Et c'est l'heure de votre humeur du jour, Guillaume. Et ce matin, Thucydide à Pékin ou l'irrationnel maquillé en raison ? On en a beaucoup parlé parce qu'au sommet de Pékin qui réunissait Xi Jinping et Donald Trump, sommet qui a eu lieu le 14 mai dernier, on a évoqué Xi Jinping a évoqué Thucydide. Le monde est arrivé à un nouveau carrefour, a dit Xi Jinping. La Chine et les Etats-Unis peuvent-ils surmonter le soi-disant piège de Thucydide et créer un nouveau paradigme des relations entre grandes puissances ? Thucydide, je vous le rappelle, c'est ce général athénien du 5e siècle avant notre ère qui a perdu une bataille et qui s'est consolé.

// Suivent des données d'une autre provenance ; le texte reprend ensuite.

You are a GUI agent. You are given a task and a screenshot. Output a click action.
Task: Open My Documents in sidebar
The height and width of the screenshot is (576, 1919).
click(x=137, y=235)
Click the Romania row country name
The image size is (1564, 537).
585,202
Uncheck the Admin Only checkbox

Il a écrit la guerre du Péloponnèse, un récit d'un long conflit, 27 ans, qui opposa Athènes à Sparte avec une intuition, ce qui rend la guerre inévitable. Selon lui, ce ne sont pas les querelles diplomatiques, mais la montée en puissance d'Athènes et la peur que tout ceci a inspiré à Sparte. Un politologue, Graham Allison, en a tiré la formule du piège de Thucydide. Il a étudié 16 cas historiques où, selon lui, une puissance montante a défié une puissance établie.

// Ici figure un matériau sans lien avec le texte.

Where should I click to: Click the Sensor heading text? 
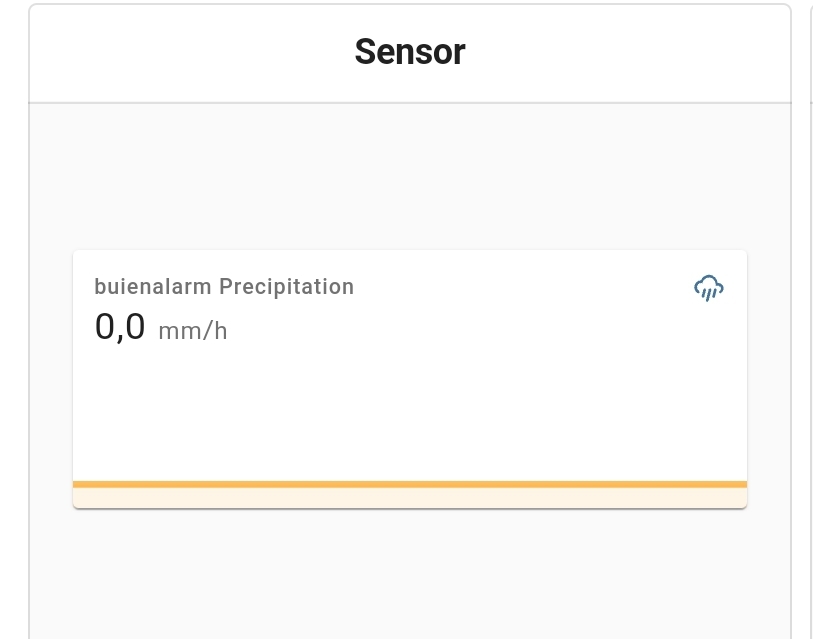click(x=410, y=52)
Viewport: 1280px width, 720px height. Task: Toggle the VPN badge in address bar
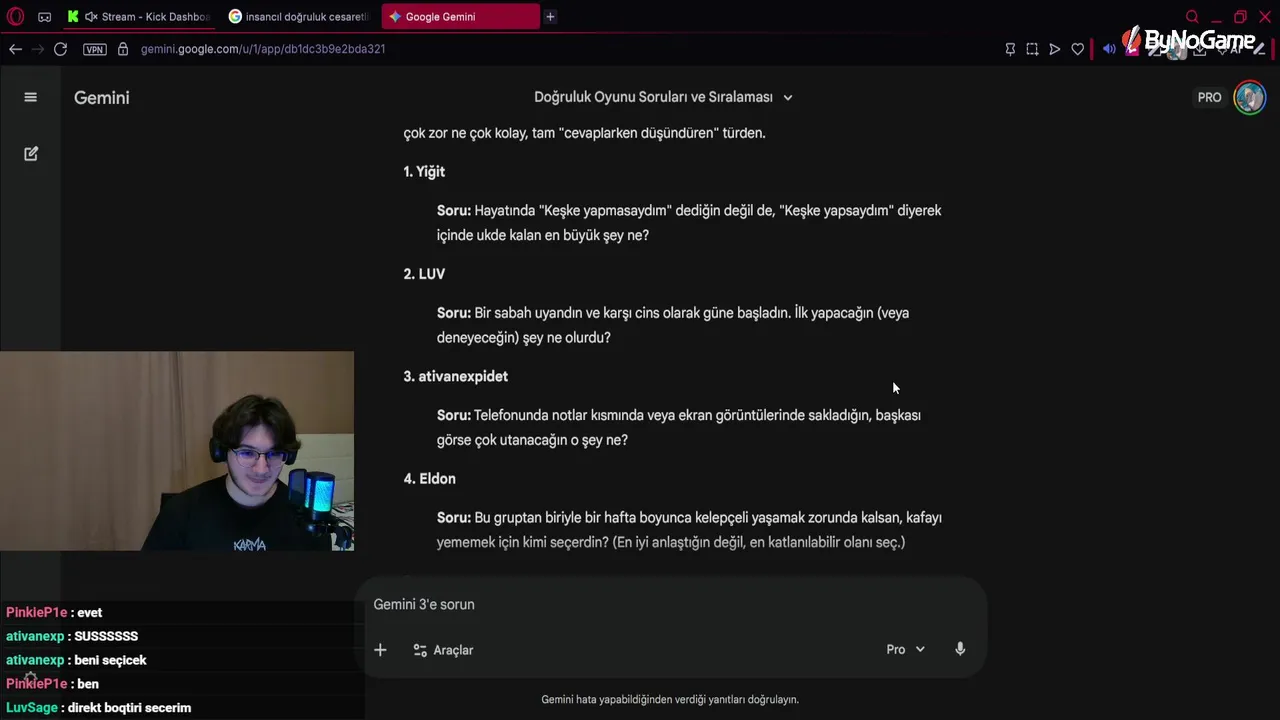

Bref, d'abord, il faut rendre hommage aux plumes de Xi Jinping, des rédacteurs de discours qui ont dû injecter dans chaque allocution présidentielle, non seulement de la sagesse conçue fucéenne, un peu de menaces voilées et des références à la Grèce antique. Citer Thucydide, un président américain qui ne l'a évidemment jamais lu, Trump d'ailleurs a cru entendre une attaque contre Biden, « Ça relève d'un raffinement qui confine à l'ironie. » Mais l'amusement s'arrête là, car ce que dit véritablement le piège de Thucydide, c'est que les relations internationales sont gouvernées par la peur, l'honneur et l'intérêt, autrement dit des passions, et non par la raison.

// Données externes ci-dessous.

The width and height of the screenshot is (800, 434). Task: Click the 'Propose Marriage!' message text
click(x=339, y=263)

La guerre n'éclate pas parce qu'elle est rationnelle, mais parce que les acteurs sont incapables de surmonter leurs affects. Alors voilà, si la guerre relève de l'irrationnel, la diplomatie raisonnable est désarmée. On ne combat pas la déraison par la raison, Pascal le savait déjà, et l'histoire du XXe siècle a prouvé jusqu'à la nausée à Munich en 1938. Or, que voyons-nous aujourd'hui ? Eh bien, une guerre en Ukraine que ni les sanctions ni les médiations n'ont pu arrêter, même chose au Proche-Orient. Citer Thucydide, c'est donc malgré soi reconnaître que nous sommes entrés dans une époque où la raison diplomatique pourrait bien ne plus suffire.